> WHAT TO PRODUCE:
Starting at the line that has "Given: Open the star Favorites sidebar icon" and stopping after the line that has "should pyautogui.click(x=42, y=501).", put the records below into a JSON list of strings with one string per line and no blank lines. Leave the pictures out of your answer.

> RECORDS FOR THIS EXERCISE:
────────

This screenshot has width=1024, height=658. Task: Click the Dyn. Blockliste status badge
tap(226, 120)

────────

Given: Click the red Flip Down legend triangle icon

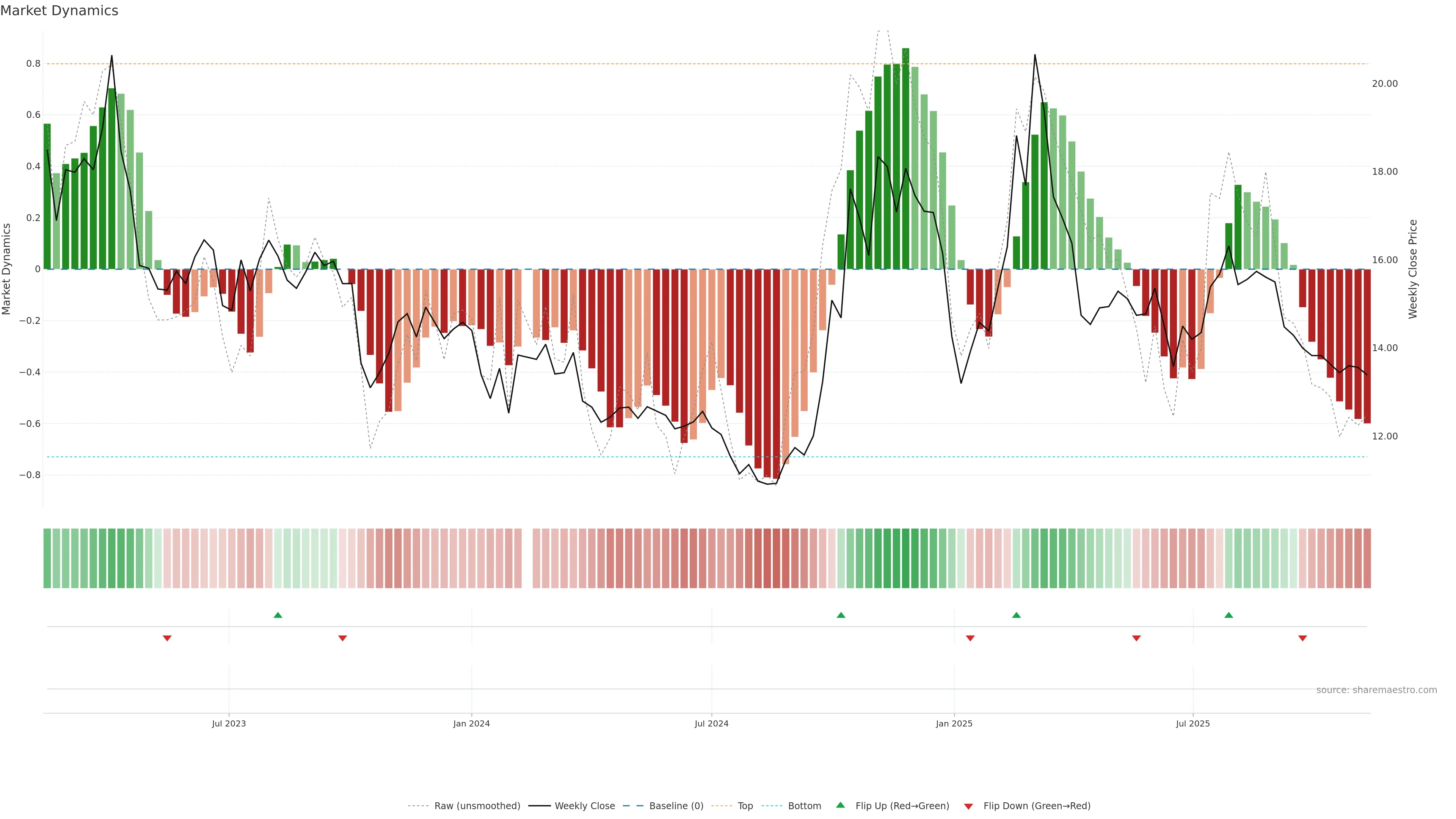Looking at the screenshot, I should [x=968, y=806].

────────

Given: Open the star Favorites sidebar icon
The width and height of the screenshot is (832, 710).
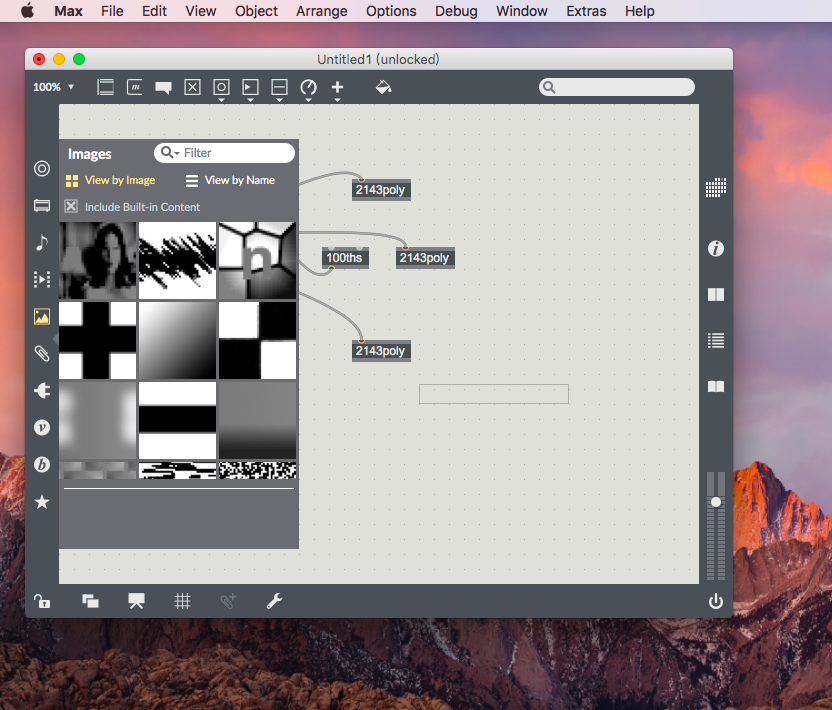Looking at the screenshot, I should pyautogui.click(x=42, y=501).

────────

> RIGHT ANSWER:
[
  "Given: Open the star Favorites sidebar icon",
  "The width and height of the screenshot is (832, 710).",
  "Looking at the screenshot, I should pyautogui.click(x=42, y=501)."
]